**THE DATA:**
Segment Open

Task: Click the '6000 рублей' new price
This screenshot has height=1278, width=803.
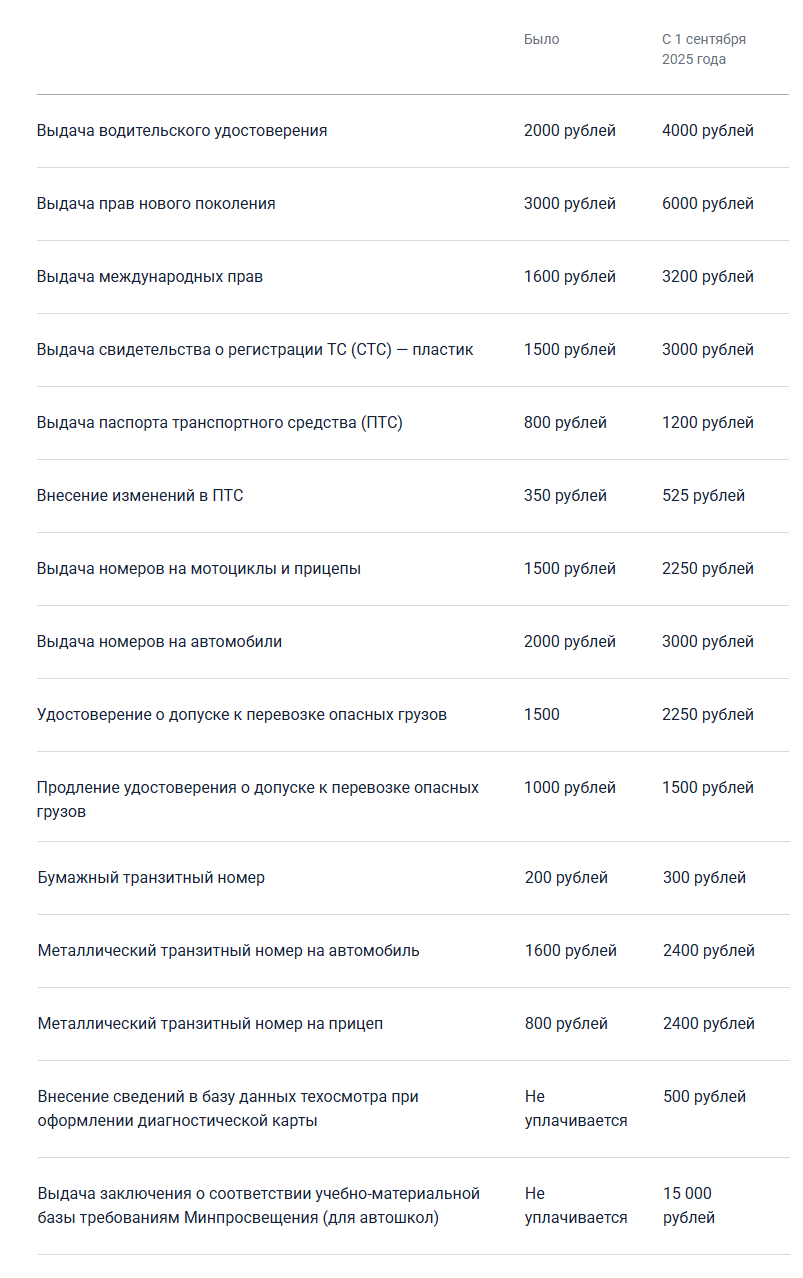Action: pyautogui.click(x=707, y=204)
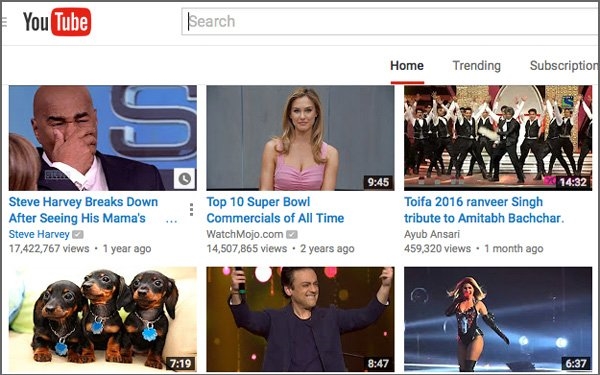Click the 9:45 duration badge
This screenshot has width=600, height=375.
point(378,182)
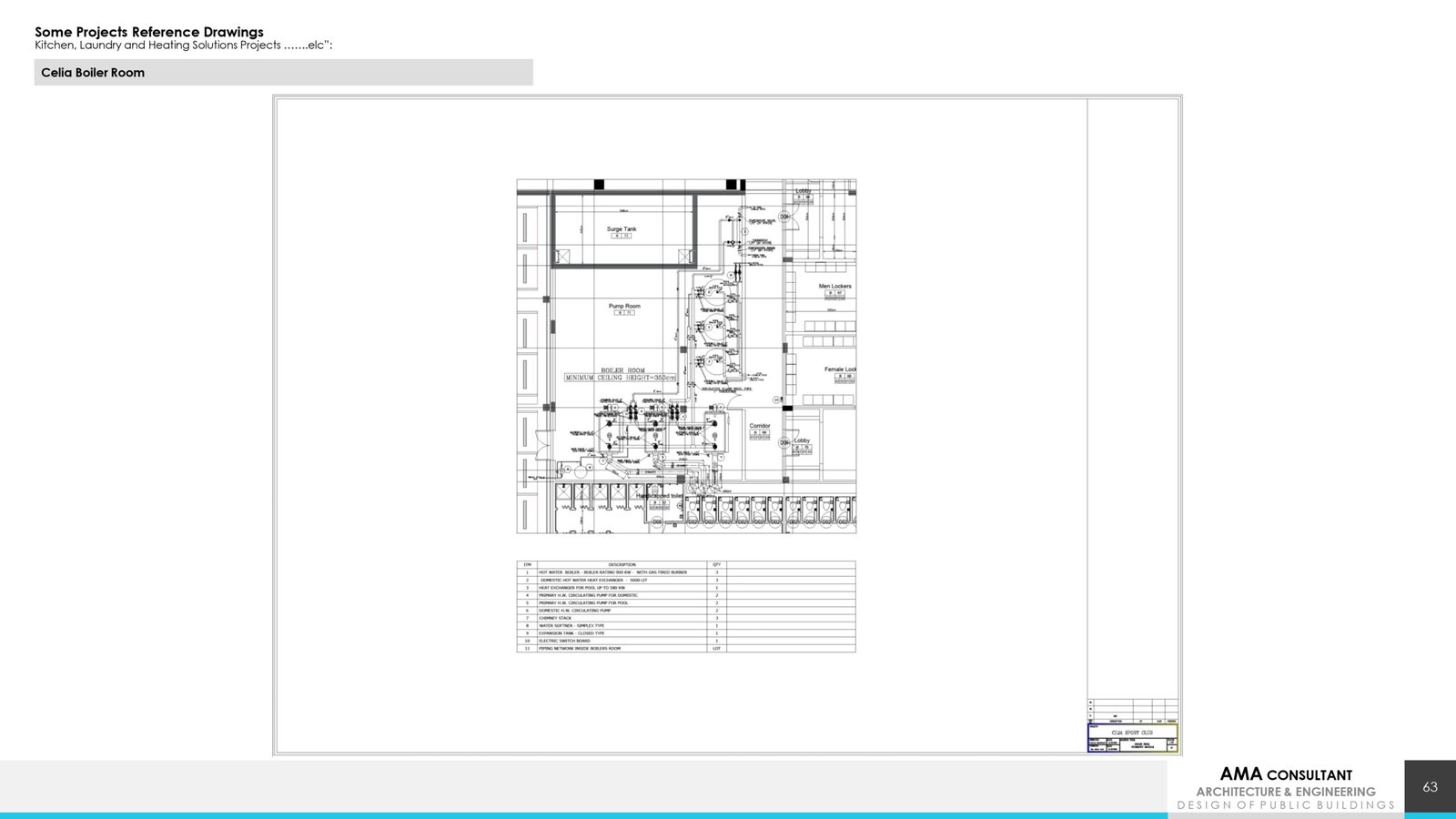Click the Corridor label on the plan
Viewport: 1456px width, 819px height.
pyautogui.click(x=760, y=426)
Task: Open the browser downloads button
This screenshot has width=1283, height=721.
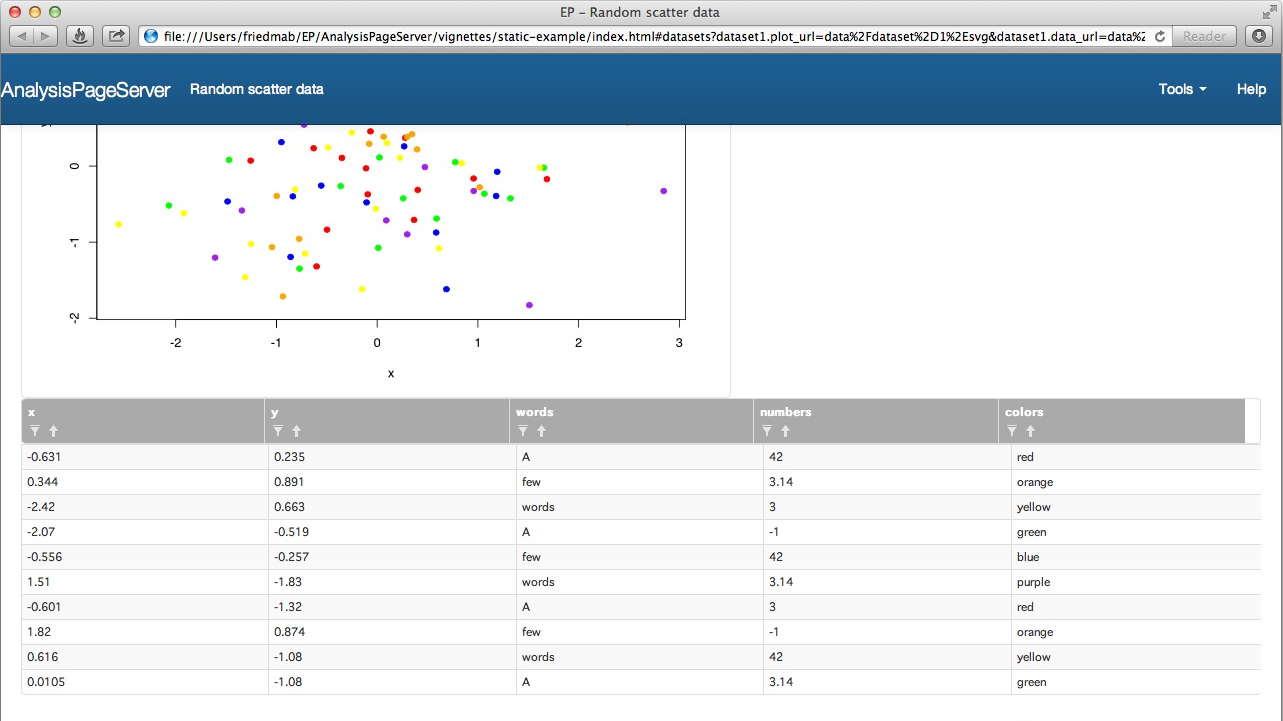Action: point(1259,36)
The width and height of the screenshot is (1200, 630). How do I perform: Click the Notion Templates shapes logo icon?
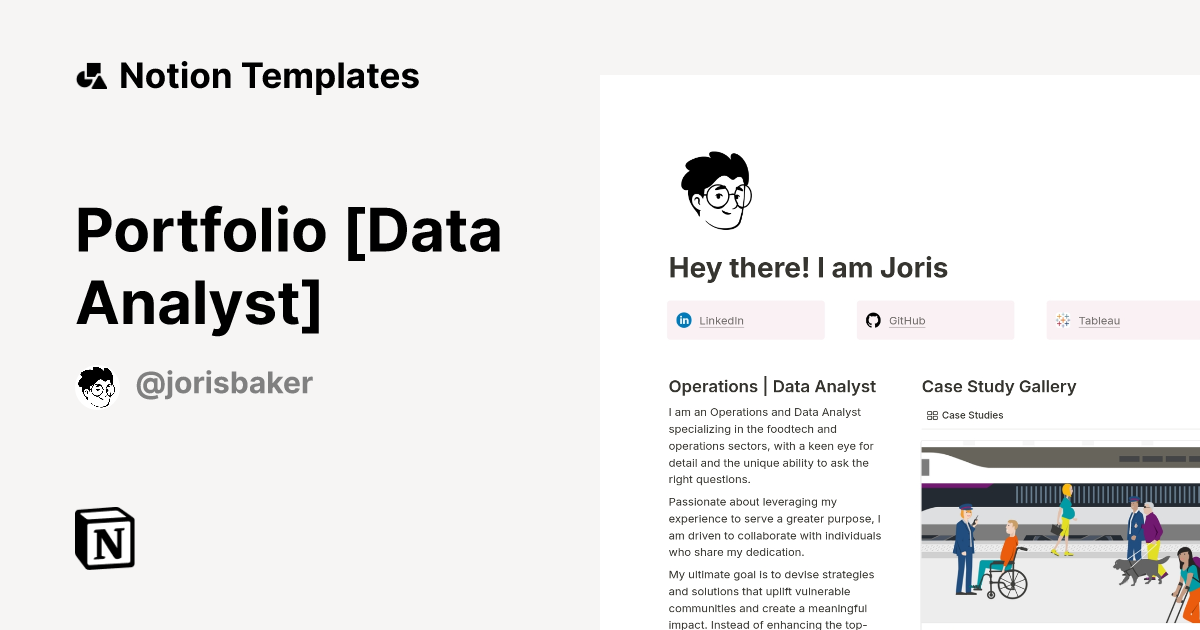pos(92,76)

Segment Closed

**TASK ITEM:** Exactly the lines from the line that contains "The width and" through the last line above, and no other lines, must be output, with pictures excluded.

**ANSWER FOR THE TASK:**
The width and height of the screenshot is (1200, 630). How do I perform: Click the Notion Templates shapes logo icon?
pos(92,76)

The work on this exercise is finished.